Dataset rows:
========

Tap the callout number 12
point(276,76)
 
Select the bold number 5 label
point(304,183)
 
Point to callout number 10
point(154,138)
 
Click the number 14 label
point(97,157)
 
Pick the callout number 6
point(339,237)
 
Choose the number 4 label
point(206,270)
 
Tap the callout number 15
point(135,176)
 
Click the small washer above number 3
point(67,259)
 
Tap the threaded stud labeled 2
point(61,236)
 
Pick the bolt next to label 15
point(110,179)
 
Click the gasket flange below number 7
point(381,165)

========

What this task involves: Rewrite the listing above, replacing every occurrence of "callout" with "marker" and leaving everything else unchanged.

Response:
Tap the marker number 12
point(276,76)
 
Select the bold number 5 label
point(304,183)
 
Point to marker number 10
point(154,138)
 
Click the number 14 label
point(97,157)
 
Pick the marker number 6
point(339,237)
 
Choose the number 4 label
point(206,270)
 
Tap the marker number 15
point(135,176)
 
Click the small washer above number 3
point(67,259)
 
Tap the threaded stud labeled 2
point(61,236)
 
Pick the bolt next to label 15
point(110,179)
 
Click the gasket flange below number 7
point(381,165)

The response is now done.